Aktuell wird Cladribin in der Phase-III-Studie CLARITY (Cladribine tablets in treating MS orally) bei 1348 Patienten mit schubförmiger MS getestet. Die Ergebnisse dieser Studie werden 2009 erwartet. In einer weiteren Untersuchung (ONWARD) soll geklärt werden, ob die Add-on-Gabe von Cladribin zur Standardtherapie mit Interferon beta-1a einen zusätzlichen Nutzen bringt.

B-Zellen als Zielpunkt der MS-Therapie

Standen bei der Pathogenese der multiplen Sklerose bislang die T-Zellen im Fokus des Interesses, so verdichten sich die Hinweise darauf, dass auch die B-Lymphozyten eine wesentliche Rolle bei der Entstehung und Aufrechterhaltung des Autoimmunprozesses spielen. Dies ist zumindest vornehmlich bei einem Subtyp der Erkrankung, der sogenannten Pattern-II-MS der Fall.

Die Beteiligung von B-Zellen an der Pathogenese der MS läuft vermutlich zum einen über die Sezernierung von (Auto-) Antikörpern, die direkt demyelinisierend wirken, andererseits aber auch über interne Kommunikation im Immunsystem via Antigen-Präsentation gegenüber T-Zellen.

Im Verlauf der Erkrankung wechselt offenbar die autoimmunologische Aktivität der B-Zellen im ZNS. In früh aktiven MS-Läsionen lassen sich vor allem CD20-positive B-Zellen nachweisen. In chronifizierten MS-Läsionen jedoch sind hohe Konzentrationen von ausgereiften Plasmazellen feststellbar, die Immunglobuline sezernieren. Hierbei war lange Zeit unklar, warum die B-Zellen so lange im ZNS überleben konnten. Neuere Forschungen machen hierfür unter anderen den Faktor BAFF (B-cell-activating factor belonging to the TNF family) verantwortlich, der von Astrozyten produziert wird.

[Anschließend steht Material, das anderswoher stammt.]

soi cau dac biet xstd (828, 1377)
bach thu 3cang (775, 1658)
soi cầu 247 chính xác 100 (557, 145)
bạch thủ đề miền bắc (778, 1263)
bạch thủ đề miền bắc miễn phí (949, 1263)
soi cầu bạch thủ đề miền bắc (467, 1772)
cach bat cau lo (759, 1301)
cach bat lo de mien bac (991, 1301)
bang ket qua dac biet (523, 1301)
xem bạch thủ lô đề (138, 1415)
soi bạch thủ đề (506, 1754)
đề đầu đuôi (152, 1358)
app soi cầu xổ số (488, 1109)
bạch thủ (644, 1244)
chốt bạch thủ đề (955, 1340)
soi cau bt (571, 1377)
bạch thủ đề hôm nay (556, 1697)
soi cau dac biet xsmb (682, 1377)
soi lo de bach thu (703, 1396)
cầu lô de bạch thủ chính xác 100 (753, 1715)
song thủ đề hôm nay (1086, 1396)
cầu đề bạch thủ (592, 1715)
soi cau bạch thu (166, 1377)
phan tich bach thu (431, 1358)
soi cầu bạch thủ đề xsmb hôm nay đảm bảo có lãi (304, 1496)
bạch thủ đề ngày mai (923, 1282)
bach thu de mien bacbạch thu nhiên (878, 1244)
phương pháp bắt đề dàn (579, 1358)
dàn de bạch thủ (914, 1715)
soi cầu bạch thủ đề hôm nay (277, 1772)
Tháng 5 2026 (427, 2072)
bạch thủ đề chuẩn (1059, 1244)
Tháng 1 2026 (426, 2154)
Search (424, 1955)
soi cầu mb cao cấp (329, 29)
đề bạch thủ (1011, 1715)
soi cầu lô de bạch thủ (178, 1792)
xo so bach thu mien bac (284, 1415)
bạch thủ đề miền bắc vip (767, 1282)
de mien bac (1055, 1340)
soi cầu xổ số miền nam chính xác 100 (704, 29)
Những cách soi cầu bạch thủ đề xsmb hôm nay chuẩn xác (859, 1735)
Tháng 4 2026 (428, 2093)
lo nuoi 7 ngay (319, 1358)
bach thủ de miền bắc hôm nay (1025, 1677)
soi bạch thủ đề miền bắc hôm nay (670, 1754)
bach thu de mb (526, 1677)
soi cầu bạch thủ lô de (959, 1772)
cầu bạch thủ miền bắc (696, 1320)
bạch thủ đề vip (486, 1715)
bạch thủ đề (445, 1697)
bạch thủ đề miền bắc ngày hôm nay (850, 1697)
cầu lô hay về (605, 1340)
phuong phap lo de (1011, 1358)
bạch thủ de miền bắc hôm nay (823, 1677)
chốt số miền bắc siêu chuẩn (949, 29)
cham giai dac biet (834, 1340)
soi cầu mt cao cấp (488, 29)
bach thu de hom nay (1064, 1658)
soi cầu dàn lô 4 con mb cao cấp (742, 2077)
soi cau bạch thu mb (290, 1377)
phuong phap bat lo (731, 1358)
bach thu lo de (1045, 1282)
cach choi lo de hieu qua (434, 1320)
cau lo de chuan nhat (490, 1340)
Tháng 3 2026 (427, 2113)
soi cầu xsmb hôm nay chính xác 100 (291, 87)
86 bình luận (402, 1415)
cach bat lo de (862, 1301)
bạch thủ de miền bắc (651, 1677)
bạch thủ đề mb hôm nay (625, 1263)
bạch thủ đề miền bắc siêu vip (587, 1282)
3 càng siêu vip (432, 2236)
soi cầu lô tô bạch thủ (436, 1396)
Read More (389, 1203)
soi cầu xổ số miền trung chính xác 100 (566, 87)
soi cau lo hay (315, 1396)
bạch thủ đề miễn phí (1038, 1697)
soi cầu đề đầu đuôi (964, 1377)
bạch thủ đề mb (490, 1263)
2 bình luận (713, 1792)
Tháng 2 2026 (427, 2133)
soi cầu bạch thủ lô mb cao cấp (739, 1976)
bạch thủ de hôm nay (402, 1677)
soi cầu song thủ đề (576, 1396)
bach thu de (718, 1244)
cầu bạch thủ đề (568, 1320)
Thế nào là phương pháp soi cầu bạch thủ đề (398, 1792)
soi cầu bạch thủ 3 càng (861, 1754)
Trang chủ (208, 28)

Als therapeutische Optionen ergeben sich daraus einerseits eine Elimination von Autoantikörpern durch Plasmapherese und andererseits eine B-Zell-Depletion. Für Letztere stehen zurzeit zwei Strategien zur Verfügung. Rituximab, ein monoklonaler Antikörper, der bereits beim Non-Hodgkin-Lymphom und der rheumatoiden Arthritis eingesetzt wird (MabThera®), bindet an das CD20-Antigen auf B-Zellen und induziert dadurch deren Zerstörung. Der zweite Ansatz besteht in der subkutanen Gabe von Atacicept. Dies ist ein Fusionsprotein aus der Fc-Domäne von menschlichem Immunglobulin G und dem extrazellulären Anteil des TACI-Rezeptors, eines auf B-Zellen liegenden Rezeptors, über den normalerweise unter anderem BAFF seine stimulierende Wirkung entfaltet. Als löslicher TACI-Rezeptor blockiert Atacicept die BAFF-Signalübertragung. Die Folge ist eine Hemmung der B-Zell-Proliferation und der weiteren Differenzierung. Im Moment laufen mit Atacicept Phase-II-Studien.

Quelle

Prof. Dr. med. Hans-Peter Hartung, Düsseldorf, Prof. Dr. med. Bernd Kieseier, Düsseldorf, Priv.-Doz. Dr. med. Andreas Steinbrecher, Regensburg, Satellitensymposium „Perspektiven in der Multiplen Sklerose-Therapie“, veranstaltet von Merck Serono im Rahmen des 81. Kongresses der DGN, Hamburg, 12. September 2008.